Petaluma’s History Hound Adair Lara

Acclaimed Chronicle columnist re-releases groundbreaking book|

Adair Lara says that her definitive book, “History of Petaluma: A California River Town,” can be partially credited to the ruts in the sidewalk.

“We were living in a house on B Street that was so small we had to edge around the grand piano,” she recalls. “As I pushed my babies around town in a rusty old stroller, the wheels would get stuck in the cobblestones. This forced me to stop and look, really look, at the old buildings - and I began to wonder about the people who used to live and work in them.”

This was 1980, and when Adair went to the local bookstore and library, books about Petaluma were -to use an obvious comparison - “scarce as hen’s teeth.” Her initial idea was to “dash off a newspaper article, perhaps even a pamphlet.”

Then she met Ed Mannion.

Recalls Adair, “I read copies of the “Rear View Mirror” column he wrote for the Argus Courier in the early 60’s, and when I visited his home, it was like being in a museum - filled with artifacts from Petaluma’s past. I could hold and feel tools, farm implements and items from parlor-rooms touched by people who lived decades earlier.”

Ed’s enthusiasm, and his over-stuffed house, had a transformative effect on Adair Lara.

“I came to appreciate that the magic of old Petaluma is due to a combination of changing fortunes, civic pride and exuberant sense of self,” she says. “Buildings still stand because people couldn’t afford to tear them down. Prosperity can be the death of a town, and fortunately, Petaluma became aware of itself as an historic town that needs to be preserved.”

Adair freely admits that she wrote Petaluma’s history with a sense of freedom coming from her belief that no one was going to bother to do it again.

Using a history about Peter the Great as her guide, she sat down at her little Royal typewriter and began what she describes as “arranging facts like pieces of a puzzle to tell the story I wanted to tell.” As she worked, Adair held the view that whatever she wrote would become the future’s vision of how Petaluma used to be. “That’s why I left out the 20th Century,” she says. “Because it was too recent.”

One thing that repeatedly struck Adair as she read old newspaper and magazine articles, was that 19th Century journalism was often shockingly frank, unashamedly representative of the views of the time.

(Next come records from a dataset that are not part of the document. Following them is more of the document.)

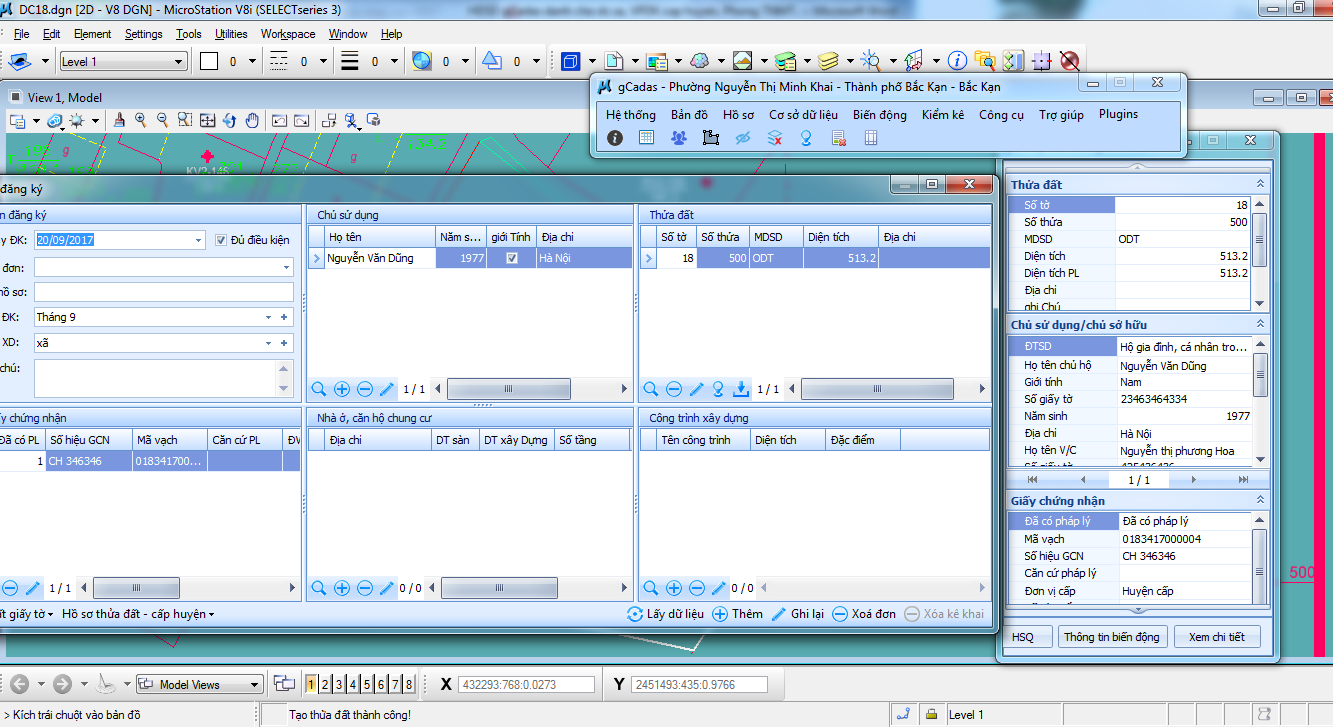Image resolution: width=1333 pixels, height=727 pixels.
Task: Click the hidden-eye icon in gCadas toolbar
Action: point(742,138)

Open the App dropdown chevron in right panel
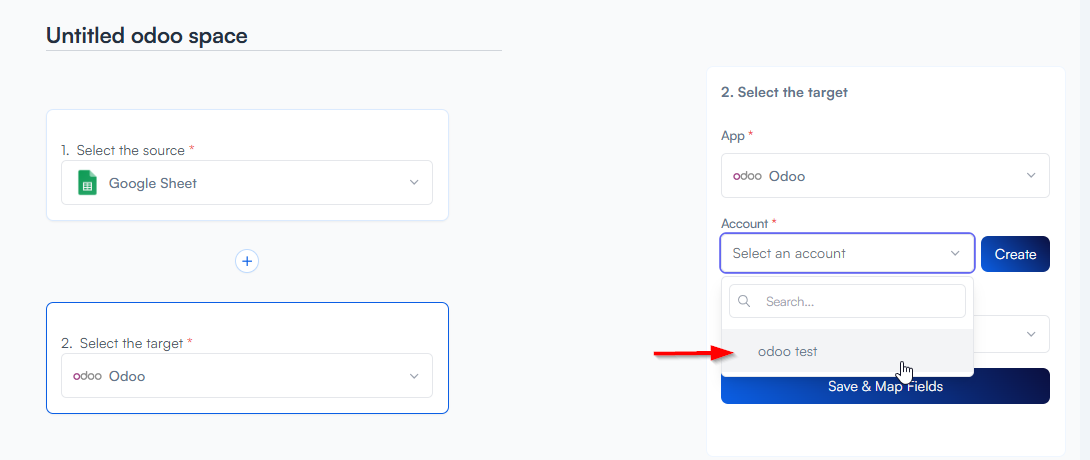(x=1031, y=176)
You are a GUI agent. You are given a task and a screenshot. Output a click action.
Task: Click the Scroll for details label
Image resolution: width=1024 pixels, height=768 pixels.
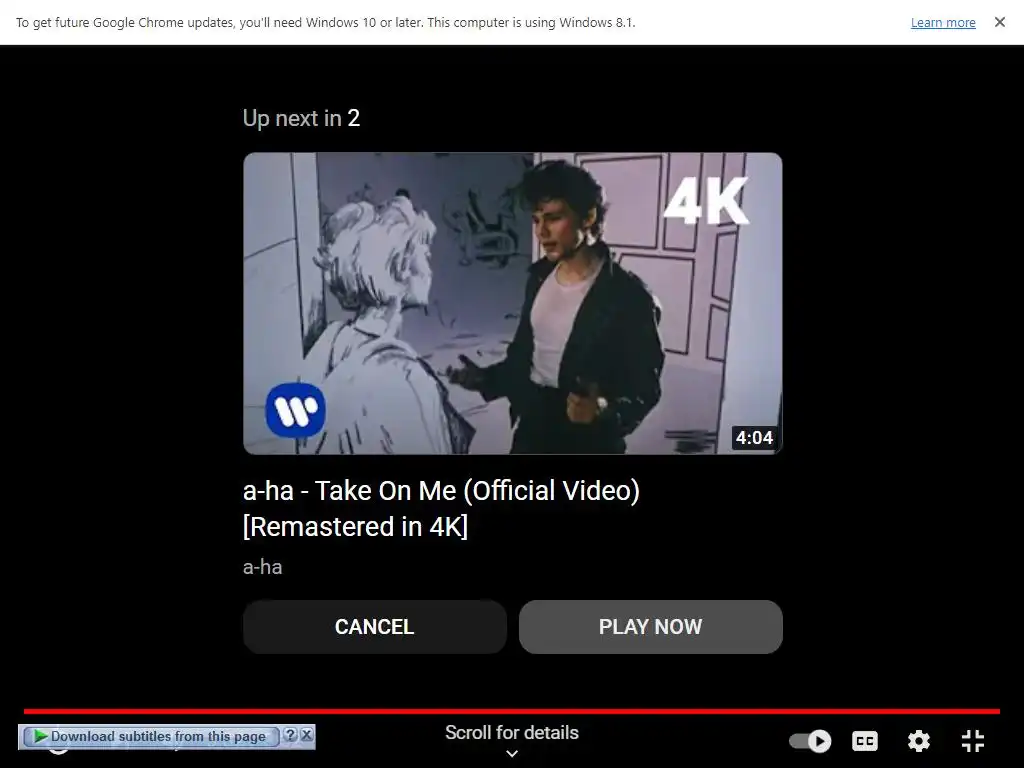coord(512,733)
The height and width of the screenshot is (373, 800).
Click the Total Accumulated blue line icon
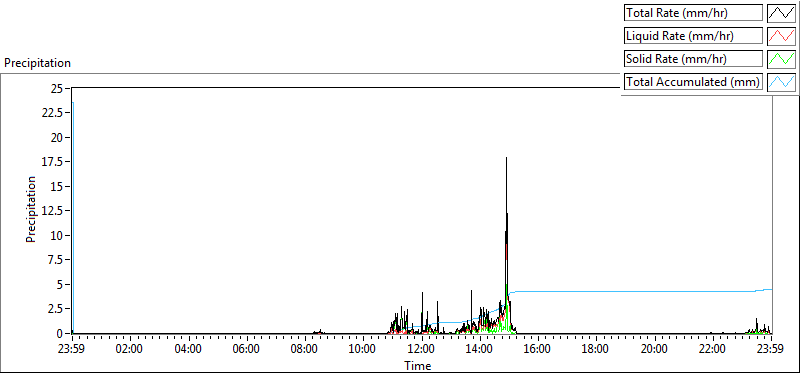pos(782,82)
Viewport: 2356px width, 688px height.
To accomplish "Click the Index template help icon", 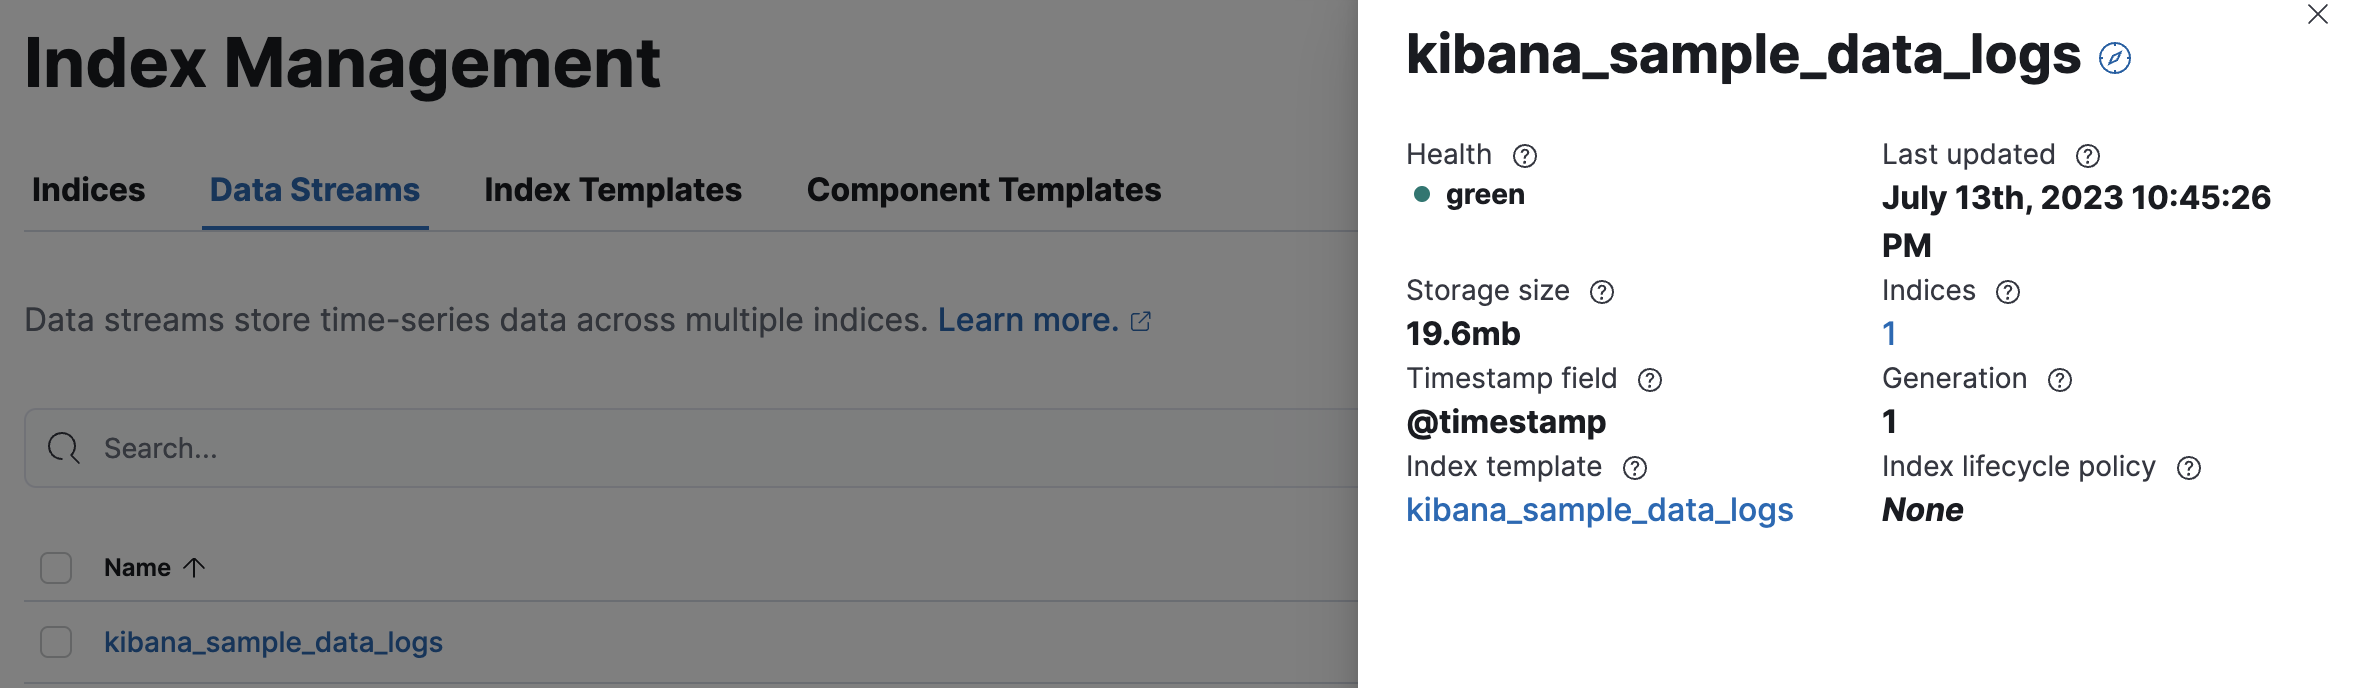I will (1634, 468).
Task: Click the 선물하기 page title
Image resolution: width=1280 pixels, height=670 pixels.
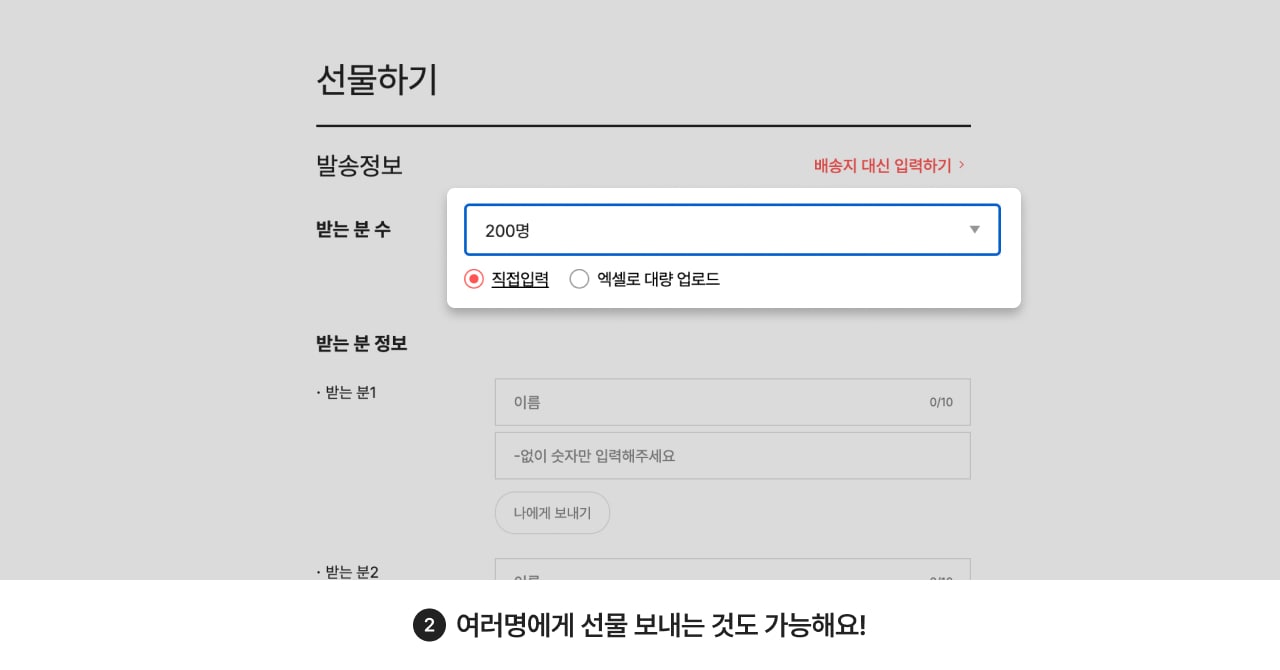Action: [x=377, y=80]
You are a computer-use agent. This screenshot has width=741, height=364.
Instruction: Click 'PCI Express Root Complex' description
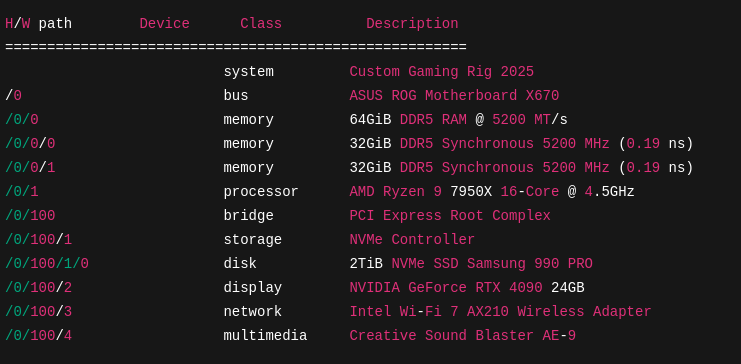pos(450,216)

“A story about local Native Americans included the line that ‘the Indians were killed for their own good,’” she recalls. “But most of the articles were so full of bombast they were fun to read. Everyone was influenced by the American spirit of being the biggest and the tallest. Petaluma officially proclaimed itself the World’s Egg Basket and boasted that our hens laid ten-million eggs a year.”

Adair eventually moved to a tall, yellow, 1892 Victorian in San Francisco’s Lower Haight, where she wrote a twice-weekly humor column for the San Francisco Chronicle. Her “Adair Lara” columns earned her numerous accolades including the Best Columnist in California, from the Associated Press. Then Mayor Willie Brown even once declared an Adair Lara Day in San Francisco.

Adair has written ten books, and is currently working on one she calls, “Make Your Memoirs Suck Less.” She has recently re-released her “History of Petaluma: A California River Town,” and will discuss its creation and content at the Petaluma Historical Library & Museum (20 4th Street) from 2-3:30 p.m. on Sunday June 25.